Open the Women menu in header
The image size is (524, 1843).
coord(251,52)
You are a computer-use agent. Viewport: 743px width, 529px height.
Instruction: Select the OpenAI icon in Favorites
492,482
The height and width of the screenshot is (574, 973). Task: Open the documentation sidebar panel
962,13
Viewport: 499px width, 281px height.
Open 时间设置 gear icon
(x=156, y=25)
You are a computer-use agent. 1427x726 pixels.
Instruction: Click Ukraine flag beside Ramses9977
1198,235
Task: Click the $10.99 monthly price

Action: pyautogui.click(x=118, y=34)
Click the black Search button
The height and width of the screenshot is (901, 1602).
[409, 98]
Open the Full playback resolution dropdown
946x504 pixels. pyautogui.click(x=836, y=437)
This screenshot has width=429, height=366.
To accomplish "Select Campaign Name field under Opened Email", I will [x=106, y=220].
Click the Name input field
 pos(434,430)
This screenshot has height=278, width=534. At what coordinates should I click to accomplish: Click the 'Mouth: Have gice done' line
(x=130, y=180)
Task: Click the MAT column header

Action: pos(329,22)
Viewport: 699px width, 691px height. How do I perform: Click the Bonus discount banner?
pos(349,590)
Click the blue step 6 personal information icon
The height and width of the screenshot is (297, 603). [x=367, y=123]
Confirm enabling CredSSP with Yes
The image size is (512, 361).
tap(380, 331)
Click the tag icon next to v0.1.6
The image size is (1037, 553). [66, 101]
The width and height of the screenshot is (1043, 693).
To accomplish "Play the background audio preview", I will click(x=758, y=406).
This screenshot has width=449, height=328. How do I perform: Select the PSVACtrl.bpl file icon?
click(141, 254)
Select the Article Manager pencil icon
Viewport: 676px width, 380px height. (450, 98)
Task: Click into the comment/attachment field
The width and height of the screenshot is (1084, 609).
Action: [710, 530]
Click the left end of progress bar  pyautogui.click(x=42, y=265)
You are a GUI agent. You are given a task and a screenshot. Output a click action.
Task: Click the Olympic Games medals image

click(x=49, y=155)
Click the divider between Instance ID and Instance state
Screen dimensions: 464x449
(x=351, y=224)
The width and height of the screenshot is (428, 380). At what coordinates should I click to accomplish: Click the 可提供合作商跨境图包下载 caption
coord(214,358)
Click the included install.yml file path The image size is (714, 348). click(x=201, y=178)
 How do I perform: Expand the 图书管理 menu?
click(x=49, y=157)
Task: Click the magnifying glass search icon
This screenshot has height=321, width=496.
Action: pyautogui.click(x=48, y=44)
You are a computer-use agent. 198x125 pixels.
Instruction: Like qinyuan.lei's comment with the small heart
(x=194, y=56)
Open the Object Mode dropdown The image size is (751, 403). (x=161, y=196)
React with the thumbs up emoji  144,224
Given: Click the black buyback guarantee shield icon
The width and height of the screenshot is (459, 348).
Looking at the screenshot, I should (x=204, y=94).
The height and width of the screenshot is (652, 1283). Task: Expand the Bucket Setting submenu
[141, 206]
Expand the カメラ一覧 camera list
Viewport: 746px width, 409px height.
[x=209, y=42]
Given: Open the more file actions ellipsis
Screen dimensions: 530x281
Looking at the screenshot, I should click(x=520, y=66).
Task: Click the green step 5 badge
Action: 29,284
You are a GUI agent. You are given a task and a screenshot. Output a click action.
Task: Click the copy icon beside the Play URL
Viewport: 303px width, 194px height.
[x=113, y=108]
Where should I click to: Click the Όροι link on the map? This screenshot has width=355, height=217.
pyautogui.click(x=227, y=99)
◇ ◇ ◇ ◇ ◇
Brief:
Exactly reproduce the lines from the one containing "Click the included" through the end of the records, and only those lines.

Expected output:
Click the included install.yml file path The image size is (714, 348). click(x=201, y=178)
 How do I perform: Expand the 图书管理 menu?
click(x=49, y=157)
Task: Click the magnifying glass search icon
This screenshot has height=321, width=496.
Action: pyautogui.click(x=48, y=44)
You are a computer-use agent. 198x125 pixels.
Instruction: Like qinyuan.lei's comment with the small heart
(x=194, y=56)
Open the Object Mode dropdown The image size is (751, 403). (x=161, y=196)
React with the thumbs up emoji  144,224
Given: Click the black buyback guarantee shield icon
The width and height of the screenshot is (459, 348).
Looking at the screenshot, I should (x=204, y=94).
The height and width of the screenshot is (652, 1283). Task: Expand the Bucket Setting submenu
[141, 206]
Expand the カメラ一覧 camera list
Viewport: 746px width, 409px height.
[x=209, y=42]
Given: Open the more file actions ellipsis
Screen dimensions: 530x281
Looking at the screenshot, I should click(x=520, y=66).
Task: Click the green step 5 badge
Action: 29,284
You are a GUI agent. You are given a task and a screenshot. Output a click action.
Task: Click the copy icon beside the Play URL
Viewport: 303px width, 194px height.
[x=113, y=108]
Where should I click to: Click the Όροι link on the map? This screenshot has width=355, height=217.
pyautogui.click(x=227, y=99)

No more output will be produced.